Exercise.
Copy out the listing word for word, from the line containing "Click the Flask label" through the end of the listing. Leave out the pictures.

Supplied data.
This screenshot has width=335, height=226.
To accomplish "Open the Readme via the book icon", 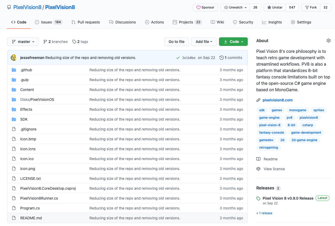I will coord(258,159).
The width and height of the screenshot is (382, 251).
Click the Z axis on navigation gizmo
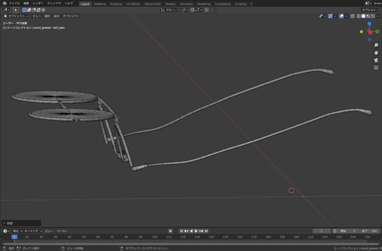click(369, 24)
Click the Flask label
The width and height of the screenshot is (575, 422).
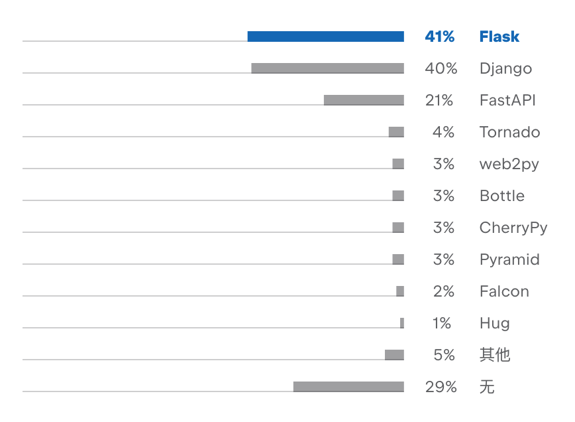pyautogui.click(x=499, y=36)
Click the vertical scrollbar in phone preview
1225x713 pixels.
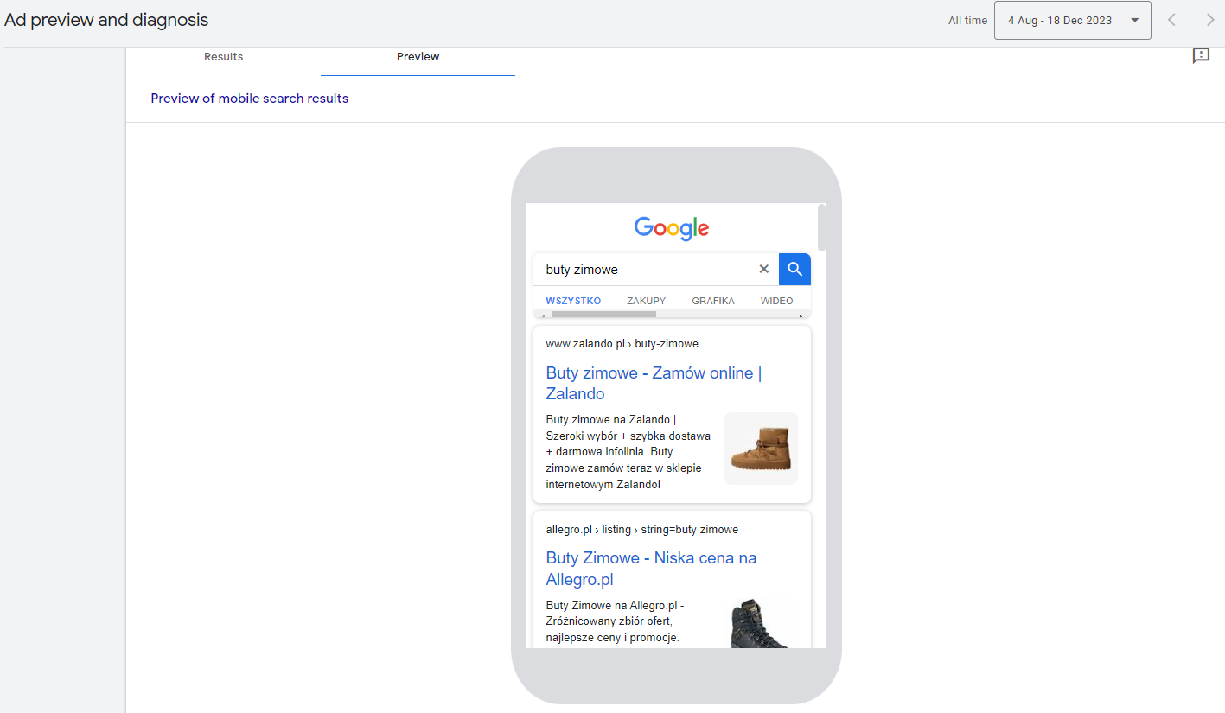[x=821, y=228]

Answer to the exercise.
Click the Flask label
The width and height of the screenshot is (575, 422).
pyautogui.click(x=499, y=36)
Click the vertical scrollbar in phone preview
1225x713 pixels.
[x=821, y=228]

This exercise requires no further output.